● **Document extract**
-*-

# Basic Shop Safety Inventory



## Dylan JC Buffum (Jun 9, 2019)

I recently realized I ought to have a fire extinguisher out in the shop, so I bought a 10-liter ABC from First Alert. It made me think about what else I should have on hand that I haven’t thought of until now. What do people keep around that’s not specific to a certain tool (i.e., not a blade guard on a table saw, or what have you)? 

I keep:

— Over-the-ear hearing protection that I use anytime a machine other than the lathe is on. 
— A full face shield, which I don’t use that often
— Dust masks which I wear 100% of the time
— Eye protection
— Work gloves for handling big or rough pieces.
— Disposable Gloves for handling solvents and finishes

I now have the fire extinguisher. 

Does anyone have some kind of 911 emergency beacon? I live pretty far out in the woods, and I’m often home alone when working in the shop. It seems like a big red button I could push to call an ambulance would be wise. 

A recommendation for a first-aid kit that’s shop-specific?

Anything else you think is prudent to have on hand?


----------



## Tool Agnostic (Aug 13, 2017)

* Safe Method for Disposing Oily Rags
I pinch them under a rock on concrete, away from structures. When they are dry, they go in the trash. Some people soak them in water, but then what? Someday I would like to own a small metal fireproof waste can with a foot pedal lid for oily rags, but they are pricy. 

* Chemical Storage
Make sure your solvents, finishes, etc. are properly stored, away from open flames, etc. Remember that old containers will eventually crack or rust, and then they leak.

-*-

● **Raw data**

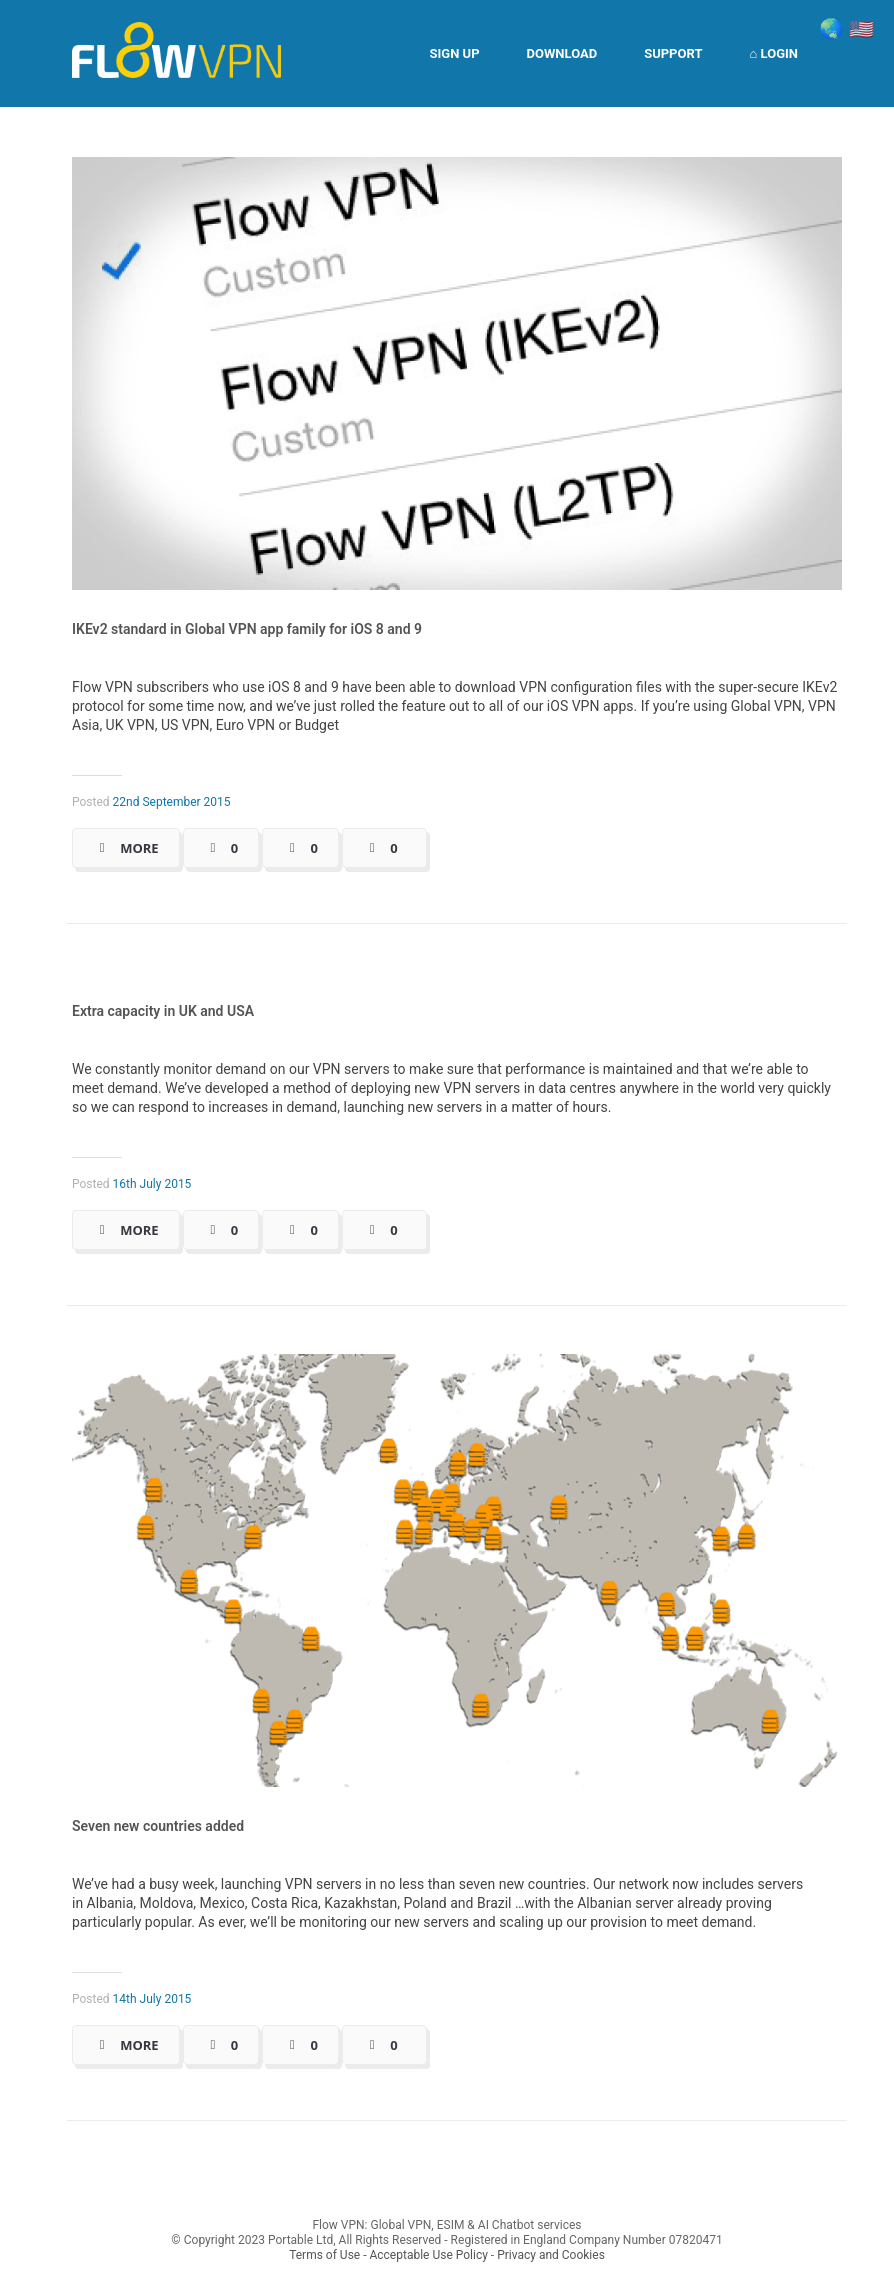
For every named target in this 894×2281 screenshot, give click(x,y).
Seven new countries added (158, 1826)
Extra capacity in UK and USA (163, 1011)
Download (562, 53)
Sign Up (455, 53)
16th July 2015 (152, 1184)
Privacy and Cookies (551, 2255)
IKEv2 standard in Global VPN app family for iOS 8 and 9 (247, 629)
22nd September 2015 (172, 802)
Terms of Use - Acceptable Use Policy (388, 2255)
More (139, 848)
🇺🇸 (861, 29)
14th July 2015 (152, 1999)
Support (673, 53)
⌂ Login (773, 53)
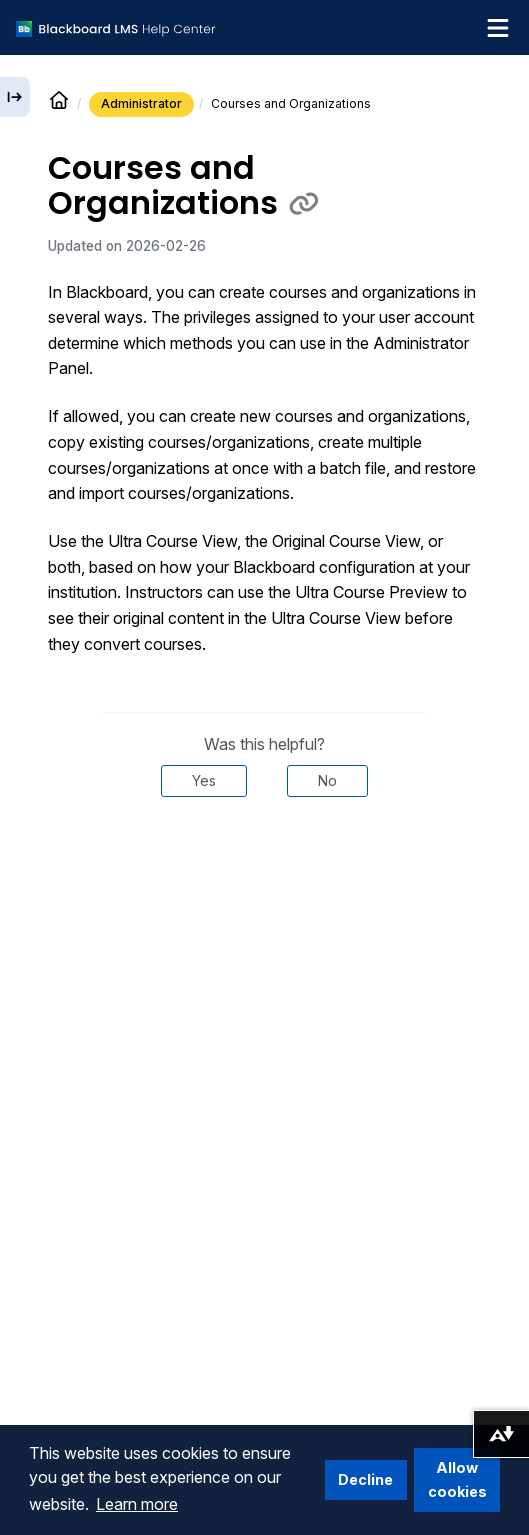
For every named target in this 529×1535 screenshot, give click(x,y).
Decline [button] (365, 1479)
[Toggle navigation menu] (498, 28)
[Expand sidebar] (15, 97)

-*-

● **Your tasks**
1. In the shop safety thread, what reasons does the first poster give for wanting an emergency beacon that calls an ambulance? Answer in one to three sentences.
2. Continue the shop safety thread from the last sentence of its final post.

● **Final results**
1. The poster lives far out in the woods and is often home alone while working in the shop. A big red button that calls an ambulance therefore seems like a wise thing to have.

2.
* Child Safety
Note: Children are never allowed in the "shop area" unless accompanied by a responsible adult. 
Additional note: Some of my in-laws do not qualify as responsible adults; I make sure to be with them and their children.

Power tools are unplugged when put away. Cordless tools are not stored with their batteries, which are on a high shelf. (I just grab the tool and "thump" its base down on the desired battery on the shelf; then it's ready to use.) Connected extension cords are up high. Sharp blades, chisels, etc. are put away or out of reach when not in use. Chemicals are not accessible. Heavy objects are "safe" and cannot be pulled over by accident.


----------



## Rebelwork (Jan 15, 2012)

I have disposable wrags for changing oil. 

Nothing else. I'm a bad boy...


----------



## downgrade (6 mo ago)

First aid kit with tweezers for splinter removal. That saves a ton of time.


----------



## Rick Christopherson (Jun 27, 2016)

Pants....I wear pants in the workshop.


----------



## Woodworking Wolf (Sep 17, 2021)

Rick Christopherson said:


> Pants....I wear pants in the workshop.


Huh. I was going to ask what you wear when you aren't in the workshop, but then decided I don't want to know.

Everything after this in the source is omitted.